Le musée du Luxembourg a, dit-on, cédé pour l’Exposition des Indépendants qui s’ouvre dans le Pavillon de la Ville, le trop plein de ses resserres. Une cargaison de toiles dont nous ignorions l’existence a été tout à coup déballée et pendue dans ces salles. D’aucunes méritaient cependant d’être exhibées à demeure dans le Palais du Sénat auprès des Cabanel et des Henner, des Gérôme et des Duran dont les oeuvres, comme chacun sait, me requièrent. Je citerai entr’autres toiles : une poupée qui tient une petite fille de M. Perrot, je pense ; une femme vêtue de jaune et faisant le grand écart, panneau décoratif intitulé par le penseur qui le rédigea « Les Convulsionnaires » ; enfin une série de petits tableaux surmontés d’un point d’interrogation et d’une palette.

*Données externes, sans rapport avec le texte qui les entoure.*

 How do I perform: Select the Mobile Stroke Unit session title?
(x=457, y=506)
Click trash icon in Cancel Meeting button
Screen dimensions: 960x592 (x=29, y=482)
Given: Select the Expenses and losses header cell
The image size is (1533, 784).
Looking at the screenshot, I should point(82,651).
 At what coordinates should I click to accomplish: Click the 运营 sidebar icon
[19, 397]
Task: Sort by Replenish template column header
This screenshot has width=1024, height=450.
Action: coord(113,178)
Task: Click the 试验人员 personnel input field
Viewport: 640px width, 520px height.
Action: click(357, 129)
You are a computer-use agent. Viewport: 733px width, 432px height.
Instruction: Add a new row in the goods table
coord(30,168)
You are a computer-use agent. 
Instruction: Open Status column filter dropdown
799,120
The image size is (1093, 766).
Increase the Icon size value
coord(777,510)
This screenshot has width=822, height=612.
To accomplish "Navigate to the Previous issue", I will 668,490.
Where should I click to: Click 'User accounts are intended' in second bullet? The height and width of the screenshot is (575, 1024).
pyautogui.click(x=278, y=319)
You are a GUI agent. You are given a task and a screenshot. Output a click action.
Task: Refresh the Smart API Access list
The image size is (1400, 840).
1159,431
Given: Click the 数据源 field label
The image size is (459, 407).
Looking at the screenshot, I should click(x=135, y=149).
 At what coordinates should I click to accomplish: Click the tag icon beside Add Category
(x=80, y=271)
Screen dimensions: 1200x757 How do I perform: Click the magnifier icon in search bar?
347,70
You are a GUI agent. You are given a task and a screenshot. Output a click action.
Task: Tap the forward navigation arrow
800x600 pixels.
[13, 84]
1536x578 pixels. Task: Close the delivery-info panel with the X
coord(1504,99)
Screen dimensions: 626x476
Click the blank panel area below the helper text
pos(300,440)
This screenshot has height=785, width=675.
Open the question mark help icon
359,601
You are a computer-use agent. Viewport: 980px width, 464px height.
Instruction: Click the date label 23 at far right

Dans cette série, une imperfectible artiste, Mme Ernesta Urban nous raconte la genèse d’une vocation de peintre. Elle nous fait longer la vie de son héroïne, nous la décèle danseuse et adulée, puis brancardière, puis amoureuse et débitant au bras d’un jeune homme, dans une langue que je m’efforce dc croire neuve, les très ingénieuses pensées que lui suggèrent les amollissantes douceurs d’un printemps sous bois. Elle nous la montre enfin gravissant, en robe de bal, les marches tapissées d’une opulente échelle, symbole manifeste des maisons riches ; enfin, elle termine les étapes de cette intéressante vie par l’explosion de la douleur humaine ; veuve du beau jeune homme, l’héroïne pleure toutes ses larmes sur une tombe.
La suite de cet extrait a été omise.